Eine solche Scene sehen wir hier:

die lesende Madonna.

Es ist eine reizende Idylle, in welcher ein junges Mütterchen mit ihrem holden Kinde vor einem grünen Vorhange sitzt. Johannes der Täufer hat, wie ein junger Dichter, mit hingebender Verbeugung ihr einen beschriebenen Papierstreifen überreicht. Sie liest darauf das schöne Sonnet, welches er auf die zarten Lippen ihres Erstgeborenen gedichtet hat. Fast schelmisch und verschämt steht zwischen beiden Katharine mit niedergeschlagenen Augen. Man wird nicht müde, die vier feingebildeten Gesichter anzusehen. Hat man einmal das Räthsel gelöst und im heiligen Maskencostüm die damaligen Venetianer entdeckt, so wird von selbst jedes Bild zur Novelle, an welcher zu spinnen die Phantasie nicht müde wird.
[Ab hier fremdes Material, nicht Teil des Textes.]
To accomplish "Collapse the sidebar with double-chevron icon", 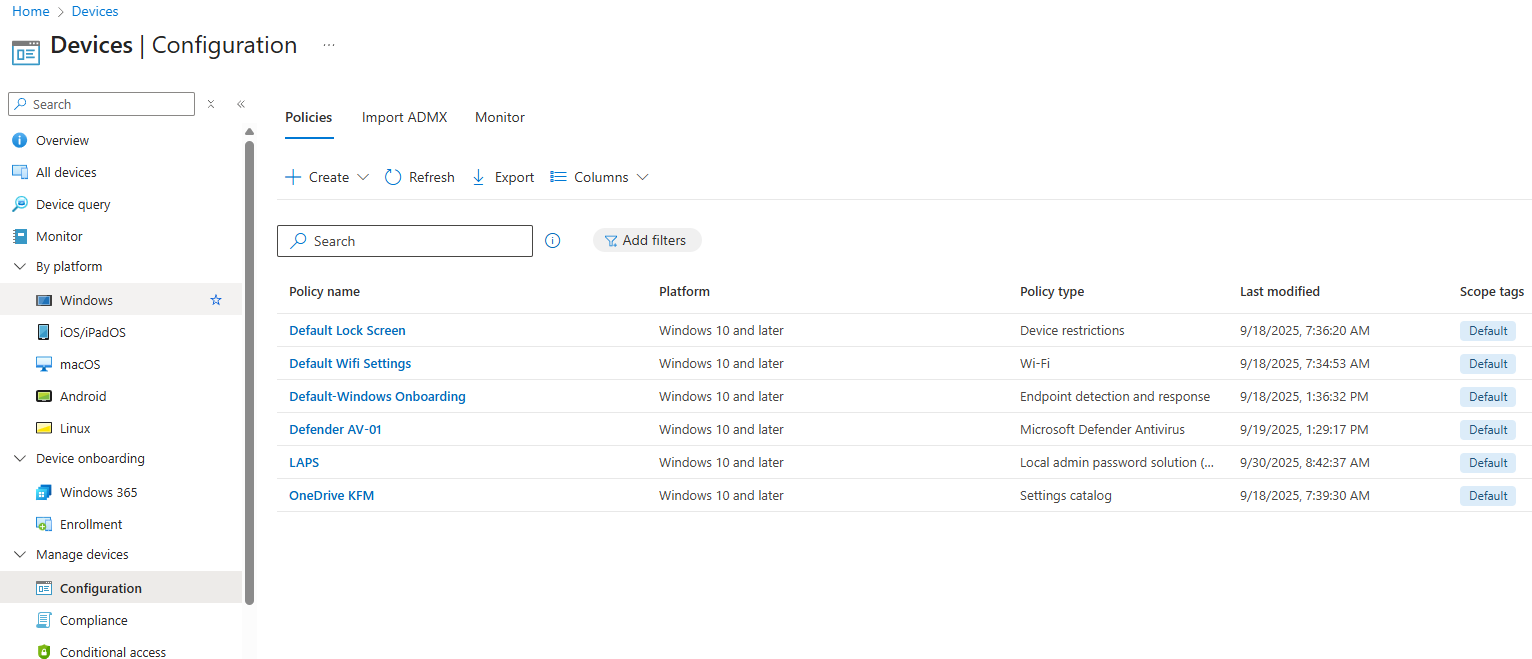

Eine gleiche Scene führt uns Palma vor in der

Empfohlene Zitierweise:
Julius Mosen: Die Dresdener Gemälde-Galerie. Arnoldische Buchhandlung, Dresden und Leipzig 1844, Seite 46. Digitale Volltext-Ausgabe bei Wikisource, URL: https://de.wikisource.org/w/index.php?title=Seite:Die_Dresdener_Gem%C3%A4lde-Galerie_(Mosen).pdf/56&oldid=- (Version vom 31.7.2018)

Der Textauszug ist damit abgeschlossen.